**Task to complete**. Every word of the data must be reproduced in your reply exactly.

Collected data:
::::::::::

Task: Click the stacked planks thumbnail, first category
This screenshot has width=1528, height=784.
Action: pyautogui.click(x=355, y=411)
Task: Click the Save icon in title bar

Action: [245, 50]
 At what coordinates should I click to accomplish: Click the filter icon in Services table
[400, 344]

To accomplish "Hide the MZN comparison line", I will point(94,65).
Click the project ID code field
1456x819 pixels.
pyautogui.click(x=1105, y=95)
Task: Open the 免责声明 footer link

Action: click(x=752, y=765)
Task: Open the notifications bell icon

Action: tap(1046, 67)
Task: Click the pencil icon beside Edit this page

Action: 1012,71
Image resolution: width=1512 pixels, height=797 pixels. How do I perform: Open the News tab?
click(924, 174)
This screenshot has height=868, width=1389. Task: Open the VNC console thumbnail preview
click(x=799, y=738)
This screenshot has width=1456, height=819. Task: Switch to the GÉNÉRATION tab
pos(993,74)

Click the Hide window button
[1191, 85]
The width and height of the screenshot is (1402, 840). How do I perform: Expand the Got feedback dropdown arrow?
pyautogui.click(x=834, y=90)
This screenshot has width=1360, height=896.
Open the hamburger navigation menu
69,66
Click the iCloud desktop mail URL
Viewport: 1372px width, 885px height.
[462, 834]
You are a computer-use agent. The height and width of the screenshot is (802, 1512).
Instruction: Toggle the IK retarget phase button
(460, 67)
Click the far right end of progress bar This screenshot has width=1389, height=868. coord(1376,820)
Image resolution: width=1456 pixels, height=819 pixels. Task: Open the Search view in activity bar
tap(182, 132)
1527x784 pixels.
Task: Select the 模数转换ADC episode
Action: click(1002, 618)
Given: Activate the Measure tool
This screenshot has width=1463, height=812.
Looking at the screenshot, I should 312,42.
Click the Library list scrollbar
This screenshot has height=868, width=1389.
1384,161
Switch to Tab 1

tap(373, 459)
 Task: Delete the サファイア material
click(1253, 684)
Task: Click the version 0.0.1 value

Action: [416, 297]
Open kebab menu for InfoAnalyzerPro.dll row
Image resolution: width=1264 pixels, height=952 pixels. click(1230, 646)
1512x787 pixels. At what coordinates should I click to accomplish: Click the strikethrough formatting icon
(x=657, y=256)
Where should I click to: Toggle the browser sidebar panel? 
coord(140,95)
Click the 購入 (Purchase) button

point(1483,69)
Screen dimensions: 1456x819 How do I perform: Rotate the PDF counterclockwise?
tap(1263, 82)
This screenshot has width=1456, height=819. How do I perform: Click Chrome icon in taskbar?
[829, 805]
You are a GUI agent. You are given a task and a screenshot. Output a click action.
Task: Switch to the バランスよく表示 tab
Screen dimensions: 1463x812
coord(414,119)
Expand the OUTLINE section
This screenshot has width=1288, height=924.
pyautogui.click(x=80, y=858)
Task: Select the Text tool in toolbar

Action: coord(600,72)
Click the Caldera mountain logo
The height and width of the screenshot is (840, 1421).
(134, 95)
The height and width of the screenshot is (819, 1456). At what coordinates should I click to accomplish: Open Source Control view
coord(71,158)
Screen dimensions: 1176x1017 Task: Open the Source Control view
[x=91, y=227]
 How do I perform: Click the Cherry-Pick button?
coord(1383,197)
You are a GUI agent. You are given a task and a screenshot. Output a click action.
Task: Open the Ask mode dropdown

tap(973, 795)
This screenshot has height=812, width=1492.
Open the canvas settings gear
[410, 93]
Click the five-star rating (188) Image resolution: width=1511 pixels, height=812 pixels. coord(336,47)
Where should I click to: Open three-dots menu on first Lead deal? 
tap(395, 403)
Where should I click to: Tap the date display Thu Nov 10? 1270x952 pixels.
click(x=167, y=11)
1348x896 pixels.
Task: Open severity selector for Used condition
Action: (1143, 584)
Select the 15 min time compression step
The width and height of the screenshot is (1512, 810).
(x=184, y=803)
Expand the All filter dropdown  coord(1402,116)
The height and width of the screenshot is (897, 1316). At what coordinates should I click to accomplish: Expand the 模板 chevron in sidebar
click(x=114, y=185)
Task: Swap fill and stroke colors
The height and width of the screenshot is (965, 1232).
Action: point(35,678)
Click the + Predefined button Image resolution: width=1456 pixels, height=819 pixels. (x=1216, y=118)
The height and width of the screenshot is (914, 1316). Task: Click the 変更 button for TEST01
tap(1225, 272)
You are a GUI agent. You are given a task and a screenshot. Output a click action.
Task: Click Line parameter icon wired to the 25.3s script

::::::::::

**Solution to this problem**.
Task: Click the stacked planks thumbnail, first category
This screenshot has width=1528, height=784.
Action: pyautogui.click(x=355, y=411)
Task: Click the Save icon in title bar

Action: [245, 50]
 At what coordinates should I click to accomplish: Click the filter icon in Services table
[400, 344]

To accomplish "Hide the MZN comparison line", I will point(94,65).
Click the project ID code field
1456x819 pixels.
pyautogui.click(x=1105, y=95)
Task: Open the 免责声明 footer link

Action: click(x=752, y=765)
Task: Open the notifications bell icon

Action: tap(1046, 67)
Task: Click the pencil icon beside Edit this page

Action: 1012,71
Image resolution: width=1512 pixels, height=797 pixels. How do I perform: Open the News tab?
click(924, 174)
This screenshot has height=868, width=1389. Task: Open the VNC console thumbnail preview
click(x=799, y=738)
This screenshot has width=1456, height=819. Task: Switch to the GÉNÉRATION tab
pos(993,74)

Click the Hide window button
[1191, 85]
The width and height of the screenshot is (1402, 840). How do I perform: Expand the Got feedback dropdown arrow?
pyautogui.click(x=834, y=90)
This screenshot has width=1360, height=896.
Open the hamburger navigation menu
69,66
Click the iCloud desktop mail URL
Viewport: 1372px width, 885px height.
[462, 834]
You are a computer-use agent. The height and width of the screenshot is (802, 1512).
Instruction: Toggle the IK retarget phase button
(460, 67)
Click the far right end of progress bar This screenshot has width=1389, height=868. coord(1376,820)
Image resolution: width=1456 pixels, height=819 pixels. Task: Open the Search view in activity bar
tap(182, 132)
1527x784 pixels.
Task: Select the 模数转换ADC episode
Action: click(1002, 618)
Given: Activate the Measure tool
This screenshot has width=1463, height=812.
Looking at the screenshot, I should 312,42.
Click the Library list scrollbar
This screenshot has height=868, width=1389.
1384,161
Switch to Tab 1

tap(373, 459)
 Task: Delete the サファイア material
click(1253, 684)
Task: Click the version 0.0.1 value

Action: [416, 297]
Open kebab menu for InfoAnalyzerPro.dll row
Image resolution: width=1264 pixels, height=952 pixels. click(1230, 646)
1512x787 pixels. At what coordinates should I click to accomplish: Click the strikethrough formatting icon
(x=657, y=256)
Where should I click to: Toggle the browser sidebar panel? 
coord(140,95)
Click the 購入 (Purchase) button

point(1483,69)
Screen dimensions: 1456x819 How do I perform: Rotate the PDF counterclockwise?
tap(1263, 82)
This screenshot has width=1456, height=819. How do I perform: Click Chrome icon in taskbar?
[829, 805]
You are a GUI agent. You are given a task and a screenshot. Output a click action.
Task: Switch to the バランスよく表示 tab
Screen dimensions: 1463x812
coord(414,119)
Expand the OUTLINE section
This screenshot has width=1288, height=924.
pyautogui.click(x=80, y=858)
Task: Select the Text tool in toolbar

Action: coord(600,72)
Click the Caldera mountain logo
The height and width of the screenshot is (840, 1421).
(134, 95)
The height and width of the screenshot is (819, 1456). At what coordinates should I click to accomplish: Open Source Control view
coord(71,158)
Screen dimensions: 1176x1017 Task: Open the Source Control view
[x=91, y=227]
 How do I perform: Click the Cherry-Pick button?
coord(1383,197)
You are a GUI agent. You are given a task and a screenshot. Output a click action.
Task: Open the Ask mode dropdown

tap(973, 795)
This screenshot has height=812, width=1492.
Open the canvas settings gear
[410, 93]
Click the five-star rating (188) Image resolution: width=1511 pixels, height=812 pixels. coord(336,47)
Where should I click to: Open three-dots menu on first Lead deal? 
tap(395, 403)
Where should I click to: Tap the date display Thu Nov 10? 1270x952 pixels.
click(x=167, y=11)
1348x896 pixels.
Task: Open severity selector for Used condition
Action: (1143, 584)
Select the 15 min time compression step
The width and height of the screenshot is (1512, 810).
(x=184, y=803)
Expand the All filter dropdown  coord(1402,116)
The height and width of the screenshot is (897, 1316). At what coordinates should I click to accomplish: Expand the 模板 chevron in sidebar
click(x=114, y=185)
Task: Swap fill and stroke colors
The height and width of the screenshot is (965, 1232).
Action: point(35,678)
Click the + Predefined button Image resolution: width=1456 pixels, height=819 pixels. (x=1216, y=118)
The height and width of the screenshot is (914, 1316). Task: Click the 変更 button for TEST01
tap(1225, 272)
You are a GUI agent. You are given a task and a screenshot. Output a click action.
Task: Click Line parameter icon wired to the 25.3s script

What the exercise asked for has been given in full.